The president will, aides say, write the estimated cost of operations in Iraq and Afghanistan into the budget, and set aside millions for natural disasters – moves his predecessor resisted. In that way, he’ll turn Bush budgeting on its head – crafting a budget whose imperative is to reflect the worst case scenario, not the best, and most of which is inarguably Obama’s inheritance from his predecessor.
 
“We’re inheriting quite a fiscal mess,” Obama budget director Peter Orszag told Politico. 

The main focus next week, however, will be on trying to get the public to see past the grim present toward a more hopeful future. In his short time in office, Obama already has pitched two massive bailout efforts – for Wall Street and struggling homeowners – and now must ask for a little more public patience as he grapples with the federal budget. 

But it’s slow going. Monday’s fiscal summit will be unique in the history of such events, for instance, in at least one respect: it isn’t expected actually to produce anything.

“‘Deficit reduction’ is only on the table at this meeting to the extent that the president wants to get the discussion started,” budget watcher Stan Collender wrote Saturday, noting that few economists see cutting the deficit as an appropriate policy amid the current economic crisis. “[G]etting the deficit reduction discussion started a year or so before a decision is needed by itself will be a major achievement whose importance should not be minimized.” 

Indeed, even the phrase “fiscal responsibility” has been sharply redefined.

“It has to be fiscal responsibility in context,” said Robert Bixby, the executive director of the Concord Coalition, which has long pushed for balanced budgets. “Obviously in the immediate future with the economy the way it is and the banking system the way it is and the housing situation the way it is, it’s not a time to worry about balancing the budget – and I say that as a confirmed deficit hawk.”

Obama’s aides now talk about “bending the curve” – that is, changing the rate of increase of the deficit – rather than balancing the budget. The plan released this week will “seek to restore the nation to a sustainable fiscal trajectory over of five-to-ten year window,” Orszag said.

Obama’s pledge is to reduce the budget by 2013 to a mere $533 billion, a figure that previously would have been thought of as staggering.

If the fiscal summit will seek to cast record spending in the terms of responsibility, Obama’s address Tuesday is expected to include more positive talk about the future. In contrast to last week’s promises that stimulus measures would not be converted into permanent budget lines, Obama will now turn to the substantive promises of his first budget.

Obama’s aides say the president’s ambitious healthcare agenda remains very much on the table, and that cuts and incentives inserted in Medicare and Medicaid spending could be a first step.

The budget – and Obama’s pledge to budget based on actual policy plans – could also force the president to “show his hand” on other policy areas, said Douglas Holtz-Eakin, John McCain’s campaign policy director and a former director of the Congressional Budget Office. Energy policy is expected to be prominent in Obama’s budget, for instance, and the budget is likely to reflect any planned revenues from plans to impose a cap-and-trade system for greenhouse gas emissions.

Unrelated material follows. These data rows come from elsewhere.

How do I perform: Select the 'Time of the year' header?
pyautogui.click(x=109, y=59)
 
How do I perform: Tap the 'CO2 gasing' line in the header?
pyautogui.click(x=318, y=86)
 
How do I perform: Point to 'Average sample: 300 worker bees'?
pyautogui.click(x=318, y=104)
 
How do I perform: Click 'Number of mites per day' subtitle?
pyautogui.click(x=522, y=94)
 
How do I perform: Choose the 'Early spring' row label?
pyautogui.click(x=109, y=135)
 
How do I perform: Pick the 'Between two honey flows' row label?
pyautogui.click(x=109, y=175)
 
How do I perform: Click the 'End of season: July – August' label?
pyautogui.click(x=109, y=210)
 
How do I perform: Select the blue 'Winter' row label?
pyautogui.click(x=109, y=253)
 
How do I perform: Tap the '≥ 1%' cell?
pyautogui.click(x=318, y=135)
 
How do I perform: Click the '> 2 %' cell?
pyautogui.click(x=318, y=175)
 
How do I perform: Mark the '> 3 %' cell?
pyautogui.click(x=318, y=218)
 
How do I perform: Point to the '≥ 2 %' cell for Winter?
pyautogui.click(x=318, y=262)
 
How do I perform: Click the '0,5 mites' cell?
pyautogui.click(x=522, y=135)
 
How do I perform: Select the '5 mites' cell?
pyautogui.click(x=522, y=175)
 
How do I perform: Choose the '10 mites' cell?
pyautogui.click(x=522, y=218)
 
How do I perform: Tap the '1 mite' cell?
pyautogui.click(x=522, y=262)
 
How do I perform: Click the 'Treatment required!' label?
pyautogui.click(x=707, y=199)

There are other political bombs buried in the budget. It will also mark Obama’s first income tax increase, as he follows through on campaign plans to allow income tax cuts on the wealthy signed by Bush to expire in 2011. It will also put into hard numbers his promise to withdraw from Iraq, in the form of declining spending there.

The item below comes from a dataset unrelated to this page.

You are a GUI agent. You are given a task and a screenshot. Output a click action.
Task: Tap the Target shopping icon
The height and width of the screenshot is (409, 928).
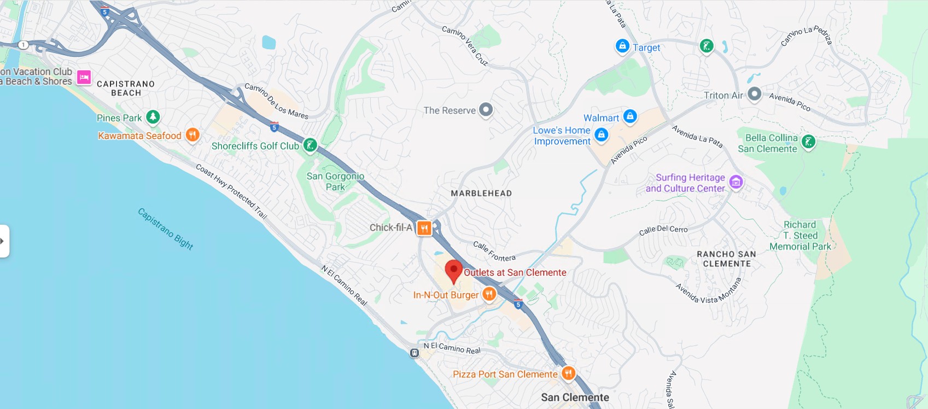click(x=622, y=46)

Skeptics on both sides say Obama may regret elements of his ambitious first budget. For one, it will signal which, if any, items in the stimulus package will continue beyond its two-year timetable.

“The pressure’s on to show clearly defined exit strategy [from the stimulus],” said Holtz-Eakin. “That’s what this budget will have to show.”

Some liberal economists, meanwhile, say Obama’s continued focus on deficits sets the president up for a fall.

“A trillion is not a ‘bleak’ number, per se. It's just a number. We might need two trillion,” said the University of Texas’s James Galbraith in an email. “Deficits have to grow. They will grow. Please get used to it.”